S&P 500 Litigation Rate: The litigation rate for companies in the S&P 500 is even greater than for market as a whole. On an annualized basis, 6.4% of S&P 500 companies were defendants in a core federal court securities class action lawsuit. On average, each year from 2001 through 2018, approximately 5.5% of S&P 500 companies, or about one in 18, were the subject of a core federal court securities class action lawsuit filing.
Filings Against Non-U.S. Companies: Federal court securities suit filings against non-U.S. companies listed on U.S. exchanges also remained elevated during the first half of 2019. During the 1H19, the percentage of core federal court securities class action lawsuits filed against non-U.S. companies list on U.S. exchanges increased to 23 percent. This percentage of all federal court securities suits is noteworthy and greater than these non-U.S. companies’ presence on the U.S. exchanges would suggest. While core suits against foreign companies represent 23 percent of all filings, non-U.S. companies represent only about 17 percent of all U.S.-listed companies.
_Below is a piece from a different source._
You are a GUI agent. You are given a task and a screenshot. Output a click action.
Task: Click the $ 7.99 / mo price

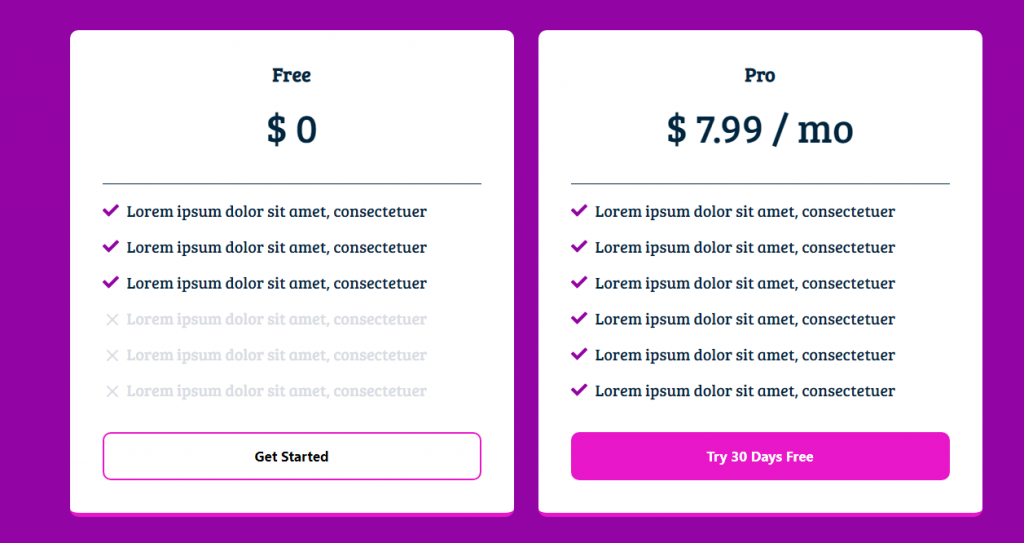point(760,130)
The Dollar Losses Represented by First Half Filings: Both the aggregate disclosure dollar loss (DDL) and the aggregate maximum dollar loss (MDL) represented by the first half filings was at significantly elevated levels compared to historical figures. DDL represent the decline in market value between the day before a corrective disclosure and the day after the corrective disclosure. MDL represents the decline in market value from the trading day with the highest market capitalization during the class period and the trading day after the close of the class period.
The aggregate DDL for the first half filings was $180 billion, the highest on record and almost three times the annual average. In the first half of 2019, the aggregate MDL rose by 17 percent to $781 billion, a level more than double the historical average.